Aim of the task
Copy out the lines of the data below, starting with the line that contains "Click the Pen" and continuing through the final line, character for character.

Provided records

>> Begin

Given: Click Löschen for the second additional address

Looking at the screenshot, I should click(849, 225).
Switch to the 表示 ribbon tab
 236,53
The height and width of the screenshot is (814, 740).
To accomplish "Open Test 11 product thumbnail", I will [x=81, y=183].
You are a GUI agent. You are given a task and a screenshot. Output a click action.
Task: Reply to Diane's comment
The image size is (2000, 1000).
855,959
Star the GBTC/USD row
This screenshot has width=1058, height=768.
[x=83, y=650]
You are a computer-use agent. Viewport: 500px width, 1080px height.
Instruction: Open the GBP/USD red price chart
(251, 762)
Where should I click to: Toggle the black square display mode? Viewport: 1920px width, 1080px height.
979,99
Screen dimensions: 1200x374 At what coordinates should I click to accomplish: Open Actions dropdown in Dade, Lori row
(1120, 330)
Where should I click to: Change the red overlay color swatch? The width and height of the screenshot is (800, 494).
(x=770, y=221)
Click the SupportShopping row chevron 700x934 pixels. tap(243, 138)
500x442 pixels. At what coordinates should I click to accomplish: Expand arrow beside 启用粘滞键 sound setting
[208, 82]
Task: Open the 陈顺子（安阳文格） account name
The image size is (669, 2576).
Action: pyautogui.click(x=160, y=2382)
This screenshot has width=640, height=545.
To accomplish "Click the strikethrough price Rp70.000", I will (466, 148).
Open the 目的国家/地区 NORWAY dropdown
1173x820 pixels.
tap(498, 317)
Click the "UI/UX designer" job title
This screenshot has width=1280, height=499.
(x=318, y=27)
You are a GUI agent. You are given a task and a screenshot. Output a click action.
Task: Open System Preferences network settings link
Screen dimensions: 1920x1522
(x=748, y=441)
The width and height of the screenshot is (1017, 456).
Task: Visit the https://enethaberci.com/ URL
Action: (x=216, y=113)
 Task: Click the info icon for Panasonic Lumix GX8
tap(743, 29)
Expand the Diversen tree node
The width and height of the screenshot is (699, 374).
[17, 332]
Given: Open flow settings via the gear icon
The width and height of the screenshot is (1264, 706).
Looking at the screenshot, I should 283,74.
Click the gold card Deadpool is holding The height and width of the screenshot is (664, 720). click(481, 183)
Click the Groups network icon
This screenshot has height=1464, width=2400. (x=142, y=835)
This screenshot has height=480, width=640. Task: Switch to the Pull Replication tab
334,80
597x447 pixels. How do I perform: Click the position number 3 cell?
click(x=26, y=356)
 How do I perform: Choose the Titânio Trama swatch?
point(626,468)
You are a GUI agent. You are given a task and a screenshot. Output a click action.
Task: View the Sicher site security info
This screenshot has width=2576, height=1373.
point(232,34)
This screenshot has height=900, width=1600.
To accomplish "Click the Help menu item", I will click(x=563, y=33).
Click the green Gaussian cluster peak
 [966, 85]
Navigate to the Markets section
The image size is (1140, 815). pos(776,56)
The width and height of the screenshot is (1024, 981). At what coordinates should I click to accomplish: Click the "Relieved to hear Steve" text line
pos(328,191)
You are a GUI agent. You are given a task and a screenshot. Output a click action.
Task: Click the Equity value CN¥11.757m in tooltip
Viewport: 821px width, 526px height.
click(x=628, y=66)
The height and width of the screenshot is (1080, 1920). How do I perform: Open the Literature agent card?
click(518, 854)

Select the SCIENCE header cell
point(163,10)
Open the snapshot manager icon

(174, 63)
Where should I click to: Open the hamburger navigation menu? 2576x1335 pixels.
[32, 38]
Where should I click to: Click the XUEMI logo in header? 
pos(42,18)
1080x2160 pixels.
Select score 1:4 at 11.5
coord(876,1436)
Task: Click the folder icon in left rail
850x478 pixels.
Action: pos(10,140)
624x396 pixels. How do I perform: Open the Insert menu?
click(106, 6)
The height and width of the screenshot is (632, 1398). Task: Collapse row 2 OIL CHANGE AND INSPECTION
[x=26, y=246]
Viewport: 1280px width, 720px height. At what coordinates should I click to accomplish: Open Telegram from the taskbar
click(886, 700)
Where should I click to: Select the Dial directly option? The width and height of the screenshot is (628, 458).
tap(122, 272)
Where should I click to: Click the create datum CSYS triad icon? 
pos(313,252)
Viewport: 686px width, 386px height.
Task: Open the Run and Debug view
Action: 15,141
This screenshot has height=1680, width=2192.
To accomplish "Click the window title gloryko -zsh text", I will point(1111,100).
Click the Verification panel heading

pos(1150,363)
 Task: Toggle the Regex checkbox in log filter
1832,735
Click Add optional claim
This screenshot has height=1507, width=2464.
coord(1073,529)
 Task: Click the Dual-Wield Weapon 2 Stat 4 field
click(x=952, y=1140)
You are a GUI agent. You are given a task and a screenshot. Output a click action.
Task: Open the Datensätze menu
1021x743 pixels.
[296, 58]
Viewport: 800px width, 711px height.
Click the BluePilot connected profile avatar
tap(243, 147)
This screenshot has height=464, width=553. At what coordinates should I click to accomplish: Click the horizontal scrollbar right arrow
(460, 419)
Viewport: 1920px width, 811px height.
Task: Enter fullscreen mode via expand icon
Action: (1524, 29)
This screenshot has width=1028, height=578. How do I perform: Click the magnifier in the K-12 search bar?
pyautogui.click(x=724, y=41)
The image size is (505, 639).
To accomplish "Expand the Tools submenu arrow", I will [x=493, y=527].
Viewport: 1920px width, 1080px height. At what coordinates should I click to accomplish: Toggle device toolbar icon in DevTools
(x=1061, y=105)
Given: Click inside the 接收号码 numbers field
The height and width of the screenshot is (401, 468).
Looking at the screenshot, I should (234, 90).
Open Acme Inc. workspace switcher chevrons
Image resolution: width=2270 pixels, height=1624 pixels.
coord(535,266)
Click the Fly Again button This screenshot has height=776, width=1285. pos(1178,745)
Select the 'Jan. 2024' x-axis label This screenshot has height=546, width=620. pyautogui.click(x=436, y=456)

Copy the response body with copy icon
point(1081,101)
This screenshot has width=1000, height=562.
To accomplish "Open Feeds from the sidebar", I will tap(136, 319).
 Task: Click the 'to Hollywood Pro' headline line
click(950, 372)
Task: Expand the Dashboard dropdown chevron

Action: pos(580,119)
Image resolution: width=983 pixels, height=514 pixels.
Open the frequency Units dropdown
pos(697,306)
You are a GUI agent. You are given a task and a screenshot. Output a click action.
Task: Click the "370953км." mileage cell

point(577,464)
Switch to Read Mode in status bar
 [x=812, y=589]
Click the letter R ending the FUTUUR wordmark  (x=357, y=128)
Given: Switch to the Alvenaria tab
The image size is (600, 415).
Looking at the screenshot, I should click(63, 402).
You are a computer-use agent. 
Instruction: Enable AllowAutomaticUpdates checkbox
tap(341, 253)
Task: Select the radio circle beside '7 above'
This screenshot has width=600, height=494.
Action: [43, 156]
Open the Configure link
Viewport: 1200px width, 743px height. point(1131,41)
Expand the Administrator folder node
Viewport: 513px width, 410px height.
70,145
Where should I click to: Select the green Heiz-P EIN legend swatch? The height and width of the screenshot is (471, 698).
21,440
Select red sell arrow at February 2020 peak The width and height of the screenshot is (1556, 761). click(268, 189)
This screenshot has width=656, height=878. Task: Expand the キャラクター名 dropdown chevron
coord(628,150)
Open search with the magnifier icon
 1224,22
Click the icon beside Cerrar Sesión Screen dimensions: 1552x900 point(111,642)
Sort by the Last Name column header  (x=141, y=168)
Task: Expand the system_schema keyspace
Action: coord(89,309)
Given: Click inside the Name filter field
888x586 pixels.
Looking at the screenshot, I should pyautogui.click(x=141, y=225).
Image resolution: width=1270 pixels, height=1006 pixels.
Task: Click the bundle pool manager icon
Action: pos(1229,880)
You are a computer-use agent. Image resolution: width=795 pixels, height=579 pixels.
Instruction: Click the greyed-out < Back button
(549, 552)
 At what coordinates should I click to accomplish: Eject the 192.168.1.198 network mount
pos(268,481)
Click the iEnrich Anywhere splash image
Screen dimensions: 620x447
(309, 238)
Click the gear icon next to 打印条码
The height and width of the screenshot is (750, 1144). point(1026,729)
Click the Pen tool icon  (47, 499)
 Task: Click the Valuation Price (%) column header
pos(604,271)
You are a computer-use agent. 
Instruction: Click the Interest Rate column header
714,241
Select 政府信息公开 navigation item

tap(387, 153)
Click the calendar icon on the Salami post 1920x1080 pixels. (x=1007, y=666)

>> End

Task response
Click the Pen tool icon  (47, 499)
 Task: Click the Valuation Price (%) column header
pos(604,271)
You are a computer-use agent. 
Instruction: Click the Interest Rate column header
714,241
Select 政府信息公开 navigation item

tap(387, 153)
Click the calendar icon on the Salami post 1920x1080 pixels. (x=1007, y=666)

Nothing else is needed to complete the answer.